● Questions on the material
[a] Update the post on surviving suicide from "Then I remember" up to and including "the point, lady.", replacing "nurse" with "attendant".
[b] According to the post on surviving suicide, how long ago did the writer start the blog?

● Text section
[Start of Attachment]

Lucky comes later- on surviving suicide
This is not the post I intended to write. I had a separate post planned, something wonderfully nerdy and interesting and ED-related, but then I logged onto Facebook and Twitter tonight and was floored with the news that Robin Williams had committed suicide.
It immediately brought me back to when I attempted suicide, not long before I started this blog almost seven years ago. Hearing of other’s suicides stirs up a turbulent mix of shame and guilt. How could I have possibly thought this would have been the best option?
Then I remember that girl, the one who was so desperate and scared and trapped and hurt and I empathize with her. I force myself to sit on the cold tiles of the bathroom floor with her as she sobs. I watch, wordless, as she makes her final preparations. I watch her completely dissociate, watch her watching her, watching her.
Empathizing with the aftermath is harder. The awkward pauses in the conversation that you know YOU’VE caused, how no one will talk about it directly. “You need supervision in case you…you know…”
Yes. I know. Believe me, I know. I can’t stop thinking of how much I know. That, theoretically, I’m one of the lucky ones. That I probably should have died. One less-than-helpful nurse points that out on one of my many intake forms once I’m transferred from critical care to the psych unit. “That’s really dangerous. You could have died!” That was kind of the point, lady.

[End of Attachment]

(Stored items)
[Start of Attachment]

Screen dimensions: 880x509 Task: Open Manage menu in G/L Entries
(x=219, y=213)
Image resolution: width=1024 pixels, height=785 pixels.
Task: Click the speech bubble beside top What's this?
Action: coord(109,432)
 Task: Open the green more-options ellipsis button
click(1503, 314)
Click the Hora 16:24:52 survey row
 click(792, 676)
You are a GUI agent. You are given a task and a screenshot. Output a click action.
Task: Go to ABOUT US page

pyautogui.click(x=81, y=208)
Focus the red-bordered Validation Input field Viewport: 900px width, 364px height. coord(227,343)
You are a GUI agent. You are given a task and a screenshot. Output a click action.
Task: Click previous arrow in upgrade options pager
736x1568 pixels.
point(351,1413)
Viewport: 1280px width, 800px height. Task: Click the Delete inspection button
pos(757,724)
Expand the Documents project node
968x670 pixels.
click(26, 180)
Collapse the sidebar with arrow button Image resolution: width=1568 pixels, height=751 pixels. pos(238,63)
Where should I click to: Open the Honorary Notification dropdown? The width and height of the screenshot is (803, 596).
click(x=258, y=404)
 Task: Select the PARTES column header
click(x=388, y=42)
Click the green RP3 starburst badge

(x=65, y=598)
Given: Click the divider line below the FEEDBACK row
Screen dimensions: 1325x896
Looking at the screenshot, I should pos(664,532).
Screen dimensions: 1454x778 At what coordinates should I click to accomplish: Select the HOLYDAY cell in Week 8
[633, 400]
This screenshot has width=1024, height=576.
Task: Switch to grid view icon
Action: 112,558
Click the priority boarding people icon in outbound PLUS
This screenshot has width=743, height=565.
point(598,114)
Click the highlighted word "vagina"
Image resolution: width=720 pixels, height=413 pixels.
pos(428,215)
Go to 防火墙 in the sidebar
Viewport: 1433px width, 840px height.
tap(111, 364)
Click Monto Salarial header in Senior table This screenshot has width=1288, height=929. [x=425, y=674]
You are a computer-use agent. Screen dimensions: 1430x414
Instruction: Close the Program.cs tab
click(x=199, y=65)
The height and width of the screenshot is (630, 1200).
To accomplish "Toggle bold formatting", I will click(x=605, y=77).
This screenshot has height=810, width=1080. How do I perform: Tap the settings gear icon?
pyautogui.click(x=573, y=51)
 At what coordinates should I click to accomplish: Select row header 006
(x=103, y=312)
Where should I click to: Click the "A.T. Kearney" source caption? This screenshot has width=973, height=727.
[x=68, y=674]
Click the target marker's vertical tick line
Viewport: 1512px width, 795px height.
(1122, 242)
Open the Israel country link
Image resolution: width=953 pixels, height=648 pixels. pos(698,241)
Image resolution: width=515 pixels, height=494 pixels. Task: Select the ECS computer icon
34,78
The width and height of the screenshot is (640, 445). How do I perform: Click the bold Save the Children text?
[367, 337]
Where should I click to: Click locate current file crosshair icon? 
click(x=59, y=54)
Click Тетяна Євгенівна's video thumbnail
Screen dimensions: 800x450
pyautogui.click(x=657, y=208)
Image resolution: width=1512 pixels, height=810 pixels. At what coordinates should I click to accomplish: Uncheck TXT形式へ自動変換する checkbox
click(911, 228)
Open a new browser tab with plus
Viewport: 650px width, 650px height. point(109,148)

[End of Attachment]

● Results for each task
[a]
Then I remember that girl, the one who was so desperate and scared and trapped and hurt and I empathize with her. I force myself to sit on the cold tiles of the bathroom floor with her as she sobs. I watch, wordless, as she makes her final preparations. I watch her completely dissociate, watch her watching her, watching her.
Empathizing with the aftermath is harder. The awkward pauses in the conversation that you know YOU’VE caused, how no one will talk about it directly. “You need supervision in case you…you know…”
Yes. I know. Believe me, I know. I can’t stop thinking of how much I know. That, theoretically, I’m one of the lucky ones. That I probably should have died. One less-than-helpful attendant points that out on one of my many intake forms once I’m transferred from critical care to the psych unit. “That’s really dangerous. You could have died!” That was kind of the point, lady.

[b] Almost seven years ago.